== Extrait du texte ==
Les prostituées comme les clients prennent part à une forme de perversion de la société puisqu’ils donnent l’image d’un rapport de force entre un homme qui souhaite assouvir son désir sexuel, et une femme qui vend son corps alors qu’elle ne désire pas cet homme. Pour l’association ZéroMacho, l’homme qui va voir une prostituée commet un viol puisqu’il a des rapports sexuels avec une personne qui ne le désire pas. Être client de la prostitution serait donc légitimer le viol sous prétexte qu’il est contractuel puisque rémunéré et que la personne prostituée est consentante. Ces pratiques ne peuvent donc persister dans une société qui se veut féministe et égalitaire. Elles contribuent à ancrer les représentations sexistes dans l’inconscient collectif, notamment celui des nouvelles générations. Pour le professeur de droit Muriel Fabre Magnan, l’humanité de chacun détermine la représentation de l’humanité de tous les autres. Il ajoute : “À travers chaque personne, c’est l’humanité qui peut être atteinte et donc tous les autres. L’émergence du principe de dignité est ainsi le signe qu’il y a quelque chose qui transcende les volontés individuelles.”. Les personnes prostituées se doivent donc de respecter ce droit à la dignité puisqu’il est caractéristique du genre humain. En s’en ôtant ce droit par de telles pratiques, elles impliquent que la dignité n’est pas nécessaire au genre humain et que donc ce droit peut ne pas être respecté chez autrui. Pour les abolitionnistes, ce sont donc les prostituées qui aliènent le droit des femmes.
===
== Entrées de données ==
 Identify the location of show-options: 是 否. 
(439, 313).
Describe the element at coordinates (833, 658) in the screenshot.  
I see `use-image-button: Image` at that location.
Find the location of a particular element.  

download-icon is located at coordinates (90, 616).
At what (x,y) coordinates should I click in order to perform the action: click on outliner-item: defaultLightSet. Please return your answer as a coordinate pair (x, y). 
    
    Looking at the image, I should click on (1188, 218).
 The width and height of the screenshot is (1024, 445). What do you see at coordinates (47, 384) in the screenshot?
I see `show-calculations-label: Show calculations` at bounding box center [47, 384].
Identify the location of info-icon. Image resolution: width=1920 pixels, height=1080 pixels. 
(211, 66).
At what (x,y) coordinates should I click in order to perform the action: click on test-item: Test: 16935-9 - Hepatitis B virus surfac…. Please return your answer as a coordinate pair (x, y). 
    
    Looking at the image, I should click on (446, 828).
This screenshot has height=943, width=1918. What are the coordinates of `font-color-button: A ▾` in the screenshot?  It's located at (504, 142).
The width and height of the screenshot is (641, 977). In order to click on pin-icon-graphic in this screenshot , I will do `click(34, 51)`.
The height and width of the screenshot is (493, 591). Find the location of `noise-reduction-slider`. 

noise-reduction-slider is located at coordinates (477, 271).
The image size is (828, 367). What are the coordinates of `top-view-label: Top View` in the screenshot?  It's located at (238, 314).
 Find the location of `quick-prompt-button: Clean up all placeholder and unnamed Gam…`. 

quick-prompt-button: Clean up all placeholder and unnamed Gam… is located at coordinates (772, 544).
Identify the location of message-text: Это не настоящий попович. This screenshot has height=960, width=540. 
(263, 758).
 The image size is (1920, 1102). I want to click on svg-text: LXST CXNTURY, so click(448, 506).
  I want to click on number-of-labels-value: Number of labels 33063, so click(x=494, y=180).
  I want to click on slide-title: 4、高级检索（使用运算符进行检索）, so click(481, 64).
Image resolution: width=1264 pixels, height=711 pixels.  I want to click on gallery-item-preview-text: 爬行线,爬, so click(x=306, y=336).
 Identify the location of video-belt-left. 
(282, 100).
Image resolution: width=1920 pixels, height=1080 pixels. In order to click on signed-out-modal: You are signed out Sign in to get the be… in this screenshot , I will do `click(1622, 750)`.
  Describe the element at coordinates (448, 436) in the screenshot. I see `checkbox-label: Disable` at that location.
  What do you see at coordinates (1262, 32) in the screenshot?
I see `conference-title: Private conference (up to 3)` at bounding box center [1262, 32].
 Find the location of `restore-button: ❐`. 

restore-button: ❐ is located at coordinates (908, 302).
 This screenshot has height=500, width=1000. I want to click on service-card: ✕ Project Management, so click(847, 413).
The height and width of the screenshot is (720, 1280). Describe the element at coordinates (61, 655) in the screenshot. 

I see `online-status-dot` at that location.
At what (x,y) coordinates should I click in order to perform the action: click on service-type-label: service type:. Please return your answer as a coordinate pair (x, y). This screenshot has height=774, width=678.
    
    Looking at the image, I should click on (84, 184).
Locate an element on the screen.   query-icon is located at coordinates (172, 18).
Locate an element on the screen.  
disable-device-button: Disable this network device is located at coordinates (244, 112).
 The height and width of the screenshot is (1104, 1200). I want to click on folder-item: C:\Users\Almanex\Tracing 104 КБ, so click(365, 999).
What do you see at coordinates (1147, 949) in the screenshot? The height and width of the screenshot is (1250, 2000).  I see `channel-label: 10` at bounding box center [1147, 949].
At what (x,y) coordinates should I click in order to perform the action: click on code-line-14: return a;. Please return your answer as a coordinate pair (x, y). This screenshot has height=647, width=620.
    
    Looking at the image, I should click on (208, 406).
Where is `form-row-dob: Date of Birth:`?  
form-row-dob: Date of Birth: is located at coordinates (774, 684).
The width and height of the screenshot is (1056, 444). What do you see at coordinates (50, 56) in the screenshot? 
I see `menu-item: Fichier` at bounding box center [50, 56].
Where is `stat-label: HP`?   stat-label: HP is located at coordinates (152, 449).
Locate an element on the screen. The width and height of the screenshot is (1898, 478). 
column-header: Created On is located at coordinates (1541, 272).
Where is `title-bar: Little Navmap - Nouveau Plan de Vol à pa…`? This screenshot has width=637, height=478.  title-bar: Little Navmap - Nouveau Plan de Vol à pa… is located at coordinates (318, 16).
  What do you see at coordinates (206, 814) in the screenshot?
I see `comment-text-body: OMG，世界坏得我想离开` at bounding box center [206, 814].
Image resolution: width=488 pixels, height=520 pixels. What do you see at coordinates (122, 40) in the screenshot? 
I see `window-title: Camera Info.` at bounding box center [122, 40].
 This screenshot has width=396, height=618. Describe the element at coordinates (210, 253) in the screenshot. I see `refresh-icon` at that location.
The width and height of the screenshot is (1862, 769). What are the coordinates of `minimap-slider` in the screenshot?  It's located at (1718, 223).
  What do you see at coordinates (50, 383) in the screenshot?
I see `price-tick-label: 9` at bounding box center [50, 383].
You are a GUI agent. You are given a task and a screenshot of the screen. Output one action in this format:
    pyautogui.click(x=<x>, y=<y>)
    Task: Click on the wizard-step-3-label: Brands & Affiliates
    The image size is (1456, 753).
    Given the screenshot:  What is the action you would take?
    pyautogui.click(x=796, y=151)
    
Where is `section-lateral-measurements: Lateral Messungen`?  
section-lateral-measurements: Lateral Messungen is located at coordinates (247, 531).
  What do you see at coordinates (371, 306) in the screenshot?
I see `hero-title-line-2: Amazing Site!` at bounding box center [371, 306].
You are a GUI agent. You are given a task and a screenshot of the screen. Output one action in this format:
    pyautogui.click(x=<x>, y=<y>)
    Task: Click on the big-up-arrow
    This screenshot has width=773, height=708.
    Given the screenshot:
===
* **Consigne**
Prolongez le texte sur la prostitution et la position abolitionniste en reprenant juste après sa dernière phrase.

* **Corrigé**
Que l’on revendique le droit des prostituées à disposer de leur corps ou que l’on soit contre cette aliénation du genre humain, ces stigmates de la personne impure et hors-la-loi touchent les prostituées elles-mêmes. La prostituée étant imprégnée des attitudes sociales associées à son stigmate,  et étant victimes des préjugés et du manque de respect que les autres lui portent, elle en arrive à se sentir inférieure aux autres, diminuée. Au point même, souvent, de connaître la honte d’être comme elle est. En effet, une personne qui tire ses revenus du sexe se voit attribuer le qualificatif de “prostituée”, comme qu’il s’agissait de son identité et non d’un travail auquel on associe un comportement criminel, une irresponsabilité et une débauche la rendant indigne du respect dû au citoyen “normal”, méritant les agressions qu’elle endure. En effet, selon le Ministère de la Famille, de l’Enfance et du Droit des Femmes, 64% des personnes prostituées ont subi des insultes et/ou des actes d’humiliation ou stigmatisation. Ce manque d’estime de soi se voit souvent contrebalancé par un autre problème, celui de la valorisation par l’argent. Selon Eva Clouet, sociologue qui a travaillé en 2006 sur la prostitution étudiante, certains clients bien plus âgés que les prostituées, leur offrent une valorisation qui peut se matérialiser sous plusieurs formes : un transfert de capital social, une aide sur leur plan de carrière par le réseau du client, ou bien tout simplement de l’argent.

« À travers chaque personne, c’est l’humanité qui peut être atteinte et donc tous les autres. L’émergence du principe de dignité est ainsi le signe qu’il y a quelque chose qui transcende les volontés individuelles.  »
Muriel Fabre Magnan
Professeur de Droit

Les prostituées sont donc pour la plupart contraintes de cacher leurs activités à leur entourage. Ce découplement total de la vie intime et la vie professionnelle peut alors conduire à une perte d’identité. Se renforçant depuis la loi de pénalisation du client, le STRASS met également le doigt sur la stigmatisation du client qui devient de plus en plus tabou et se cache. Ce manque de témoignage de leur part n’aide pas à faire avancer la loi que ce soit dans un sens ou dans l’autre.